Brutte notizie per chi ama lo sci, sport in cui l’Italia vanta primati eccellenti e campioni mondiali. I cambiamenti climatici stanno colpendo duramente anche l’economia di montagna, mettendo a rischio migliaia di posti di lavoro. Il problema non colpisce solo l’Italia ma l’intera Europa, e gli scienziati prevedono che nei prossimi decenni non ci sarà più neve sulle Alpi.
Non potranno salvarci neanche i cannoni sparaneve secondo uno studio condotto da Erika Hiltbrunner del dipartimento di Scienze Ambientali dell’Università di Basilea, pubblicato sull’International Journal of Biometereology.
La ricerca ha calcolato fino a che punto il comprensorio sciistico di Andermatt-Sedrun-Disentis (in Svizzera) può mantenere le sue vacanze natalizie economicamente redditizie e una stagione sciistica di almeno 100 giorni con e senza innevamento artificiale da qui alla fine del secolo. Il team ha raccolto dati sugli aspetti delle piste, dove e quando viene prodotta la neve nella stazione sciistica e con quanta acqua.
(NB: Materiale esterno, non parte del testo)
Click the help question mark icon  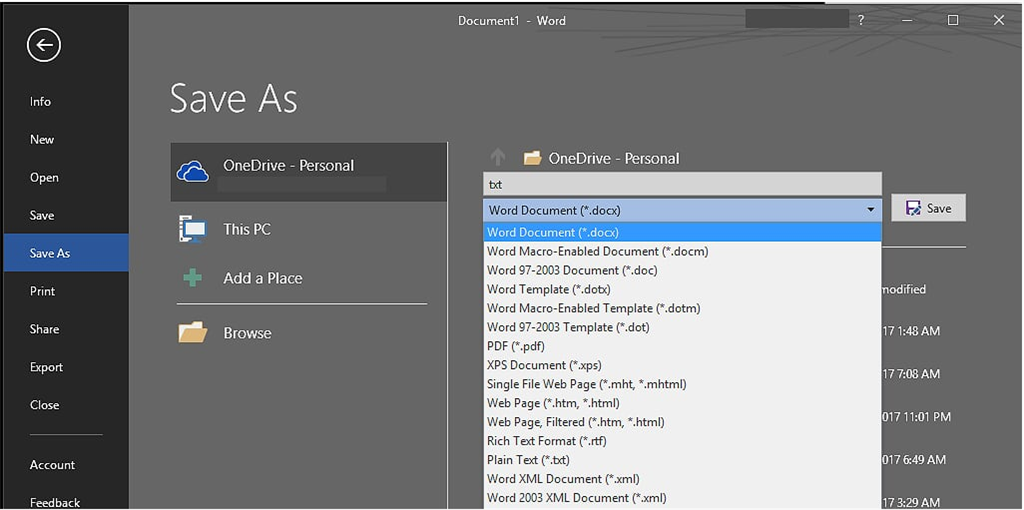tap(860, 20)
Ha quindi applicato gli ultimi scenari di cambiamento climatico (CH2018) in combinazione con il software di simulazione SKISim 2.0 per le proiezioni delle condizioni della neve con e senza innevamento tecnico.

I dati dimostrano che l’uso della neve artificiale può garantire una stagione sciistica, ma almeno a 1800 metri, cioè nelle parti più alte, ma con molta probabilità saranno a rischio le settimane natalizie dei prossimi decenni, dato il clima non abbastanza freddo in questo periodo e in quello che lo precede. I nuovi generatori di neve non potranno risolvere completamente il problema, data l’alta emissione di gas serra, perché l’aria calda assorbe più umidità e quindi, man mano che gli inverni diventano più caldi, diventa sempre più difficile produrre e mantenere neve artificiale.
In realtà la carenza di freddo, neve e ghiaccio, come in questo tiepido inverno, ha effetti negativi a cascata, perché la carenza di questi elementi porta a una scarsità di riserva idrica fondamentale che è garante di acqua nei fiumi e nei laghi sia in primavera che in estate. Se queste riserve non si riempiranno, il primo settore che ne soffrirà sarà quello agricolo, già reduce da un anno di crisi climatica eccezionale.
In definitiva se non sciare non rappresenta il primo problema di questo periodo, resta intero l’allarme sui cambiamenti climatici epocali. Il pianeta si riscalda, l’Europa bolle e in Italia il 2022 è stato l’anno più caldo e siccitoso dal 1800, con un terzo di pioggia in meno rispetto al trentennio 1991-2020.